Para garantir que a reforma não traga prejuízos para estados e municípios, o governo propôs, junto com o projeto enviado ao Congresso Nacional, manter o montante de recursos atualmente repassados pela União aos estados e aos municípios e a áreas específicas de atuação do setor público.
No entanto, como os cálculos foram feitos em cima da arrecadação de 2006, os prefeitos reclamaram perdas de R$ 1,5 bilhão com a falta de atualização na tabela do Imposto de Renda (IR) e do Imposto sobre Produtos Industrializados (IPI).
Atualmente, no âmbito das partilhas federativas, 21,5% das receitas de IPI e IR são destinadas ao Fundo de Participação dos Estados (FPE) , 23,5% ao Fundo de Participação dos Municípios (FPM) e 3% aos fundos constitucionais de financiamento. Segundo material divulgado pelo Ministério da Fazenda, adicionalmente, 10% da receita de IPI destinam-se aos estados, proporcionalmente às exportações de produtos industrializados.
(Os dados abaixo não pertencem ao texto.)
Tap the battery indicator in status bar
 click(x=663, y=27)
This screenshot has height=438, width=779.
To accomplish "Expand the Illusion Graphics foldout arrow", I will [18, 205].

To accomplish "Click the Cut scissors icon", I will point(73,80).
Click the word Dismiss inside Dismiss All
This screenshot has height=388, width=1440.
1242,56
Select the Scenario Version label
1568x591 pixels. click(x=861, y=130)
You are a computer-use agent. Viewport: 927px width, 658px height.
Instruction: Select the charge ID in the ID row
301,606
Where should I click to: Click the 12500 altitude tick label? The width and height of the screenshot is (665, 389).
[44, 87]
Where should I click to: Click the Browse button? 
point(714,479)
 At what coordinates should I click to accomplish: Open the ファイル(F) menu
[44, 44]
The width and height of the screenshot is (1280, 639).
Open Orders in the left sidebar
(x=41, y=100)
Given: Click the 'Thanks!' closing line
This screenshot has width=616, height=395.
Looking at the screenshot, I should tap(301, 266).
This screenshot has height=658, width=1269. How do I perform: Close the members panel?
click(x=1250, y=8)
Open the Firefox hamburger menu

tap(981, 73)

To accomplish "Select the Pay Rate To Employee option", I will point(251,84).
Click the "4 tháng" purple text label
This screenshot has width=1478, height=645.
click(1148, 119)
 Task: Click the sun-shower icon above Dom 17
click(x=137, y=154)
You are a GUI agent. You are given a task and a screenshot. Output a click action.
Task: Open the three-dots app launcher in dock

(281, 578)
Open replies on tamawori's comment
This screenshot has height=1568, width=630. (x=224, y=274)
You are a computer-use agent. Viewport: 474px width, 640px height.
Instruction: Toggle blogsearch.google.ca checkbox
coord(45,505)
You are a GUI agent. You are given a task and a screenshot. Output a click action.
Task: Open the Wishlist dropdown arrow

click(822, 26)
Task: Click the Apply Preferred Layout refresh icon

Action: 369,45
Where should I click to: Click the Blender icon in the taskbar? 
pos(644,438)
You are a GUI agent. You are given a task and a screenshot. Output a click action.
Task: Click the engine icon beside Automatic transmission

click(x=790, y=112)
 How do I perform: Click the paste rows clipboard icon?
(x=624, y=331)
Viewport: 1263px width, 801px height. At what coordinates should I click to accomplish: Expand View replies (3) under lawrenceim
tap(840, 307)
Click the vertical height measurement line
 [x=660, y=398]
“Nós aceitamos pegar o último dado disponível – e falar: isso é a base, não vejo isso como um problema. O que nós fizemos foi pegar um momento e dizer: isso servirá de retrato, como base para reajustar o sistema. Agora, pode-se pagar os últimos 12 meses “, disse Appy.
De acordo com o secretário, o Ministério da Fazenda não levou em consideração os números da Receita Federal para a confecção da tabela, mas sim do Sistema Integrado de Administração Financeira do Governo Federal (Siafi), que são utilizados para fazer atualmente a partilha.
Appy informou também que nos próximos dias deve começar a discutir com estados e municípios quais as competências de cada um dentro do pacto federativo. “Discutiremos quais as competências e a melhor forma de atendimento dessas competências, qual a melhor forma de financiamento e o modelo de partilha que se adequa a esse financiamento.”
Segundo o secretário, o objetivo é criar mecanismos mais eficientes do ponto de vista da qualidade dos serviços públicos. Ele disse que isso faria com que o governo deixasse de simplesmente transferir dinheiro público para estados e municípios sem nenhuma cobrança sobre a eficiência de serviços como educação e saúde, por exemplo.
“A idéia é criar um estímulo para melhorar a qualidade do serviço público. Isso será uma discussão paralela dentro da reforma tributária, com uma discussão técnica sobre esses pontos, sem vinculação política.”